Yelverton is also haunted by a tragic family mystery. This is matched by a mystery about the Miss Kings’ family and why their parents came to settle where they did. Their father was a gentleman but reclusive, cantankerous and eccentric. He would never talk about his past and his will had never been found. Their mother, a beautiful, well-educated woman and talented musician, had ensured her daughters had an intellectual and literary education and learned the accomplishments expected of a lady. By the end of the novel we discover that Yelverton is their father’s nephew and that the father had hastily left England with the woman he loved after a fatal accident for which he thought he would be blamed. When his will is finally unearthed in a secret compartment in the family bureau, it is revealed that the English estate and the vast fortune have been left to Elizabeth and her two sisters. Elizabeth and Yelverton come to a workable compromise over their religious differences and Elizabeth uses her fortune to enable his work with the poor to continue when they are back in England as a married couple.

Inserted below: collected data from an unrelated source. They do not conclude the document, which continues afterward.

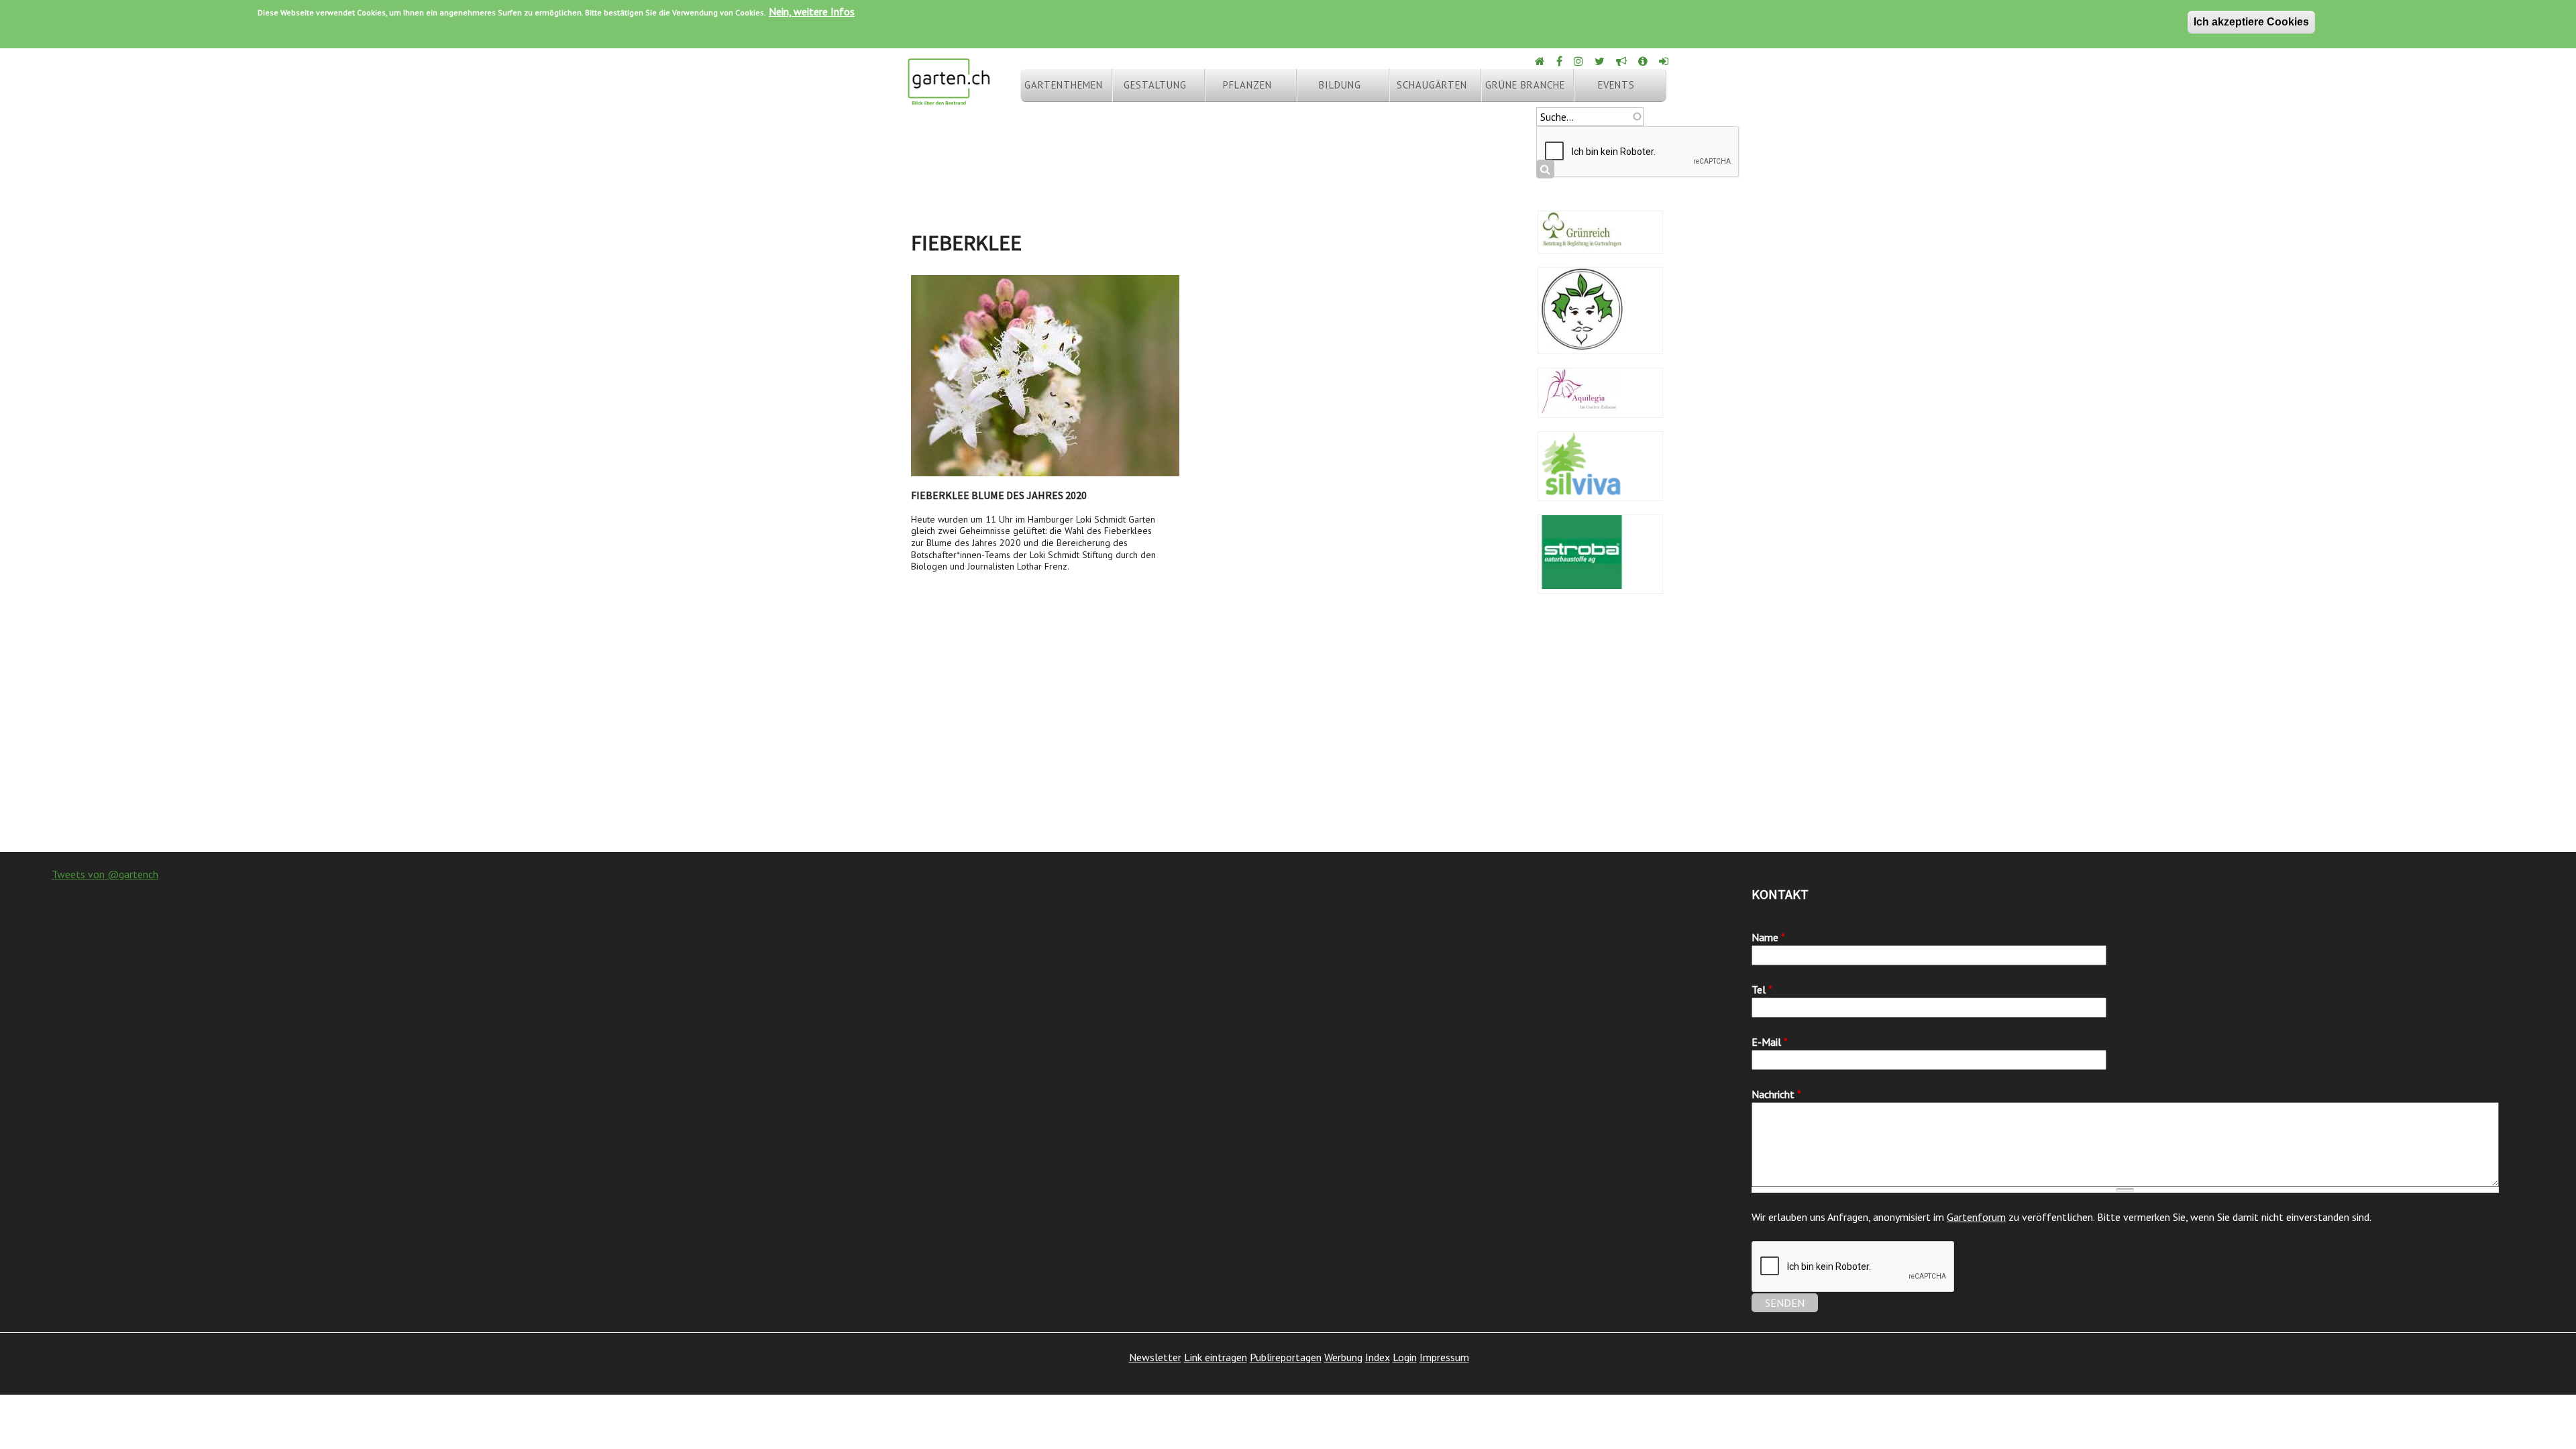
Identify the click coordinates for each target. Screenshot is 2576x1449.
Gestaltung (1155, 84)
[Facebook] (1560, 61)
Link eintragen (1215, 1357)
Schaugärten (1432, 84)
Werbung (1343, 1357)
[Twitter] (1601, 61)
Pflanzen (1247, 84)
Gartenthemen (1063, 84)
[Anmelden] (1664, 61)
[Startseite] (948, 99)
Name (1768, 937)
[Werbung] (1622, 61)
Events (1616, 84)
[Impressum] (1644, 61)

A third theme which is implicit in the tale but only surfaces briefly is that of the position of women in society. Patty for instance dislikes having to rely on the help of a man, Paul Brion, and protests that women are not ‘helpless imbecibles – a sort of angelic wax baby, good for nothing but to look pretty. As if we were not made of the same substance as you, with brains and hands – not so strong as yours, perhaps, but quite strong enough to rely upon when necessary’ – (p 36). However, given the expectations of society and lack of opportunities for women to support themselves, marriage necessarily becomes the ultimate goal. Only Nelly confounds expectations for a while by choosing to use her fortune to see the world before finally returning to Australia and marrying her erstwhile suitor.
The Three Miss Kings is an enjoyable story that moves at a rapid pace and although you can guess how things will eventually turn out, it has some unexpected twists. It has its funny moments and Cambridge succeeds well in engaging with the reader. It would be a disappointing read, though, for anyone who was expecting it to give a picture of the wider Australia.
The Ada Cambridge Prizes were first awarded in 2005. There are now four prizes: The Ada Cambridge Biographical Prose Prize, the Ada Cambridge Poetry Prize, the Young Ada’s Short Story Prize and the Young Ada’s Graphic Short Story Prize. The winners are announced at the Williamstown Literary Festival each year.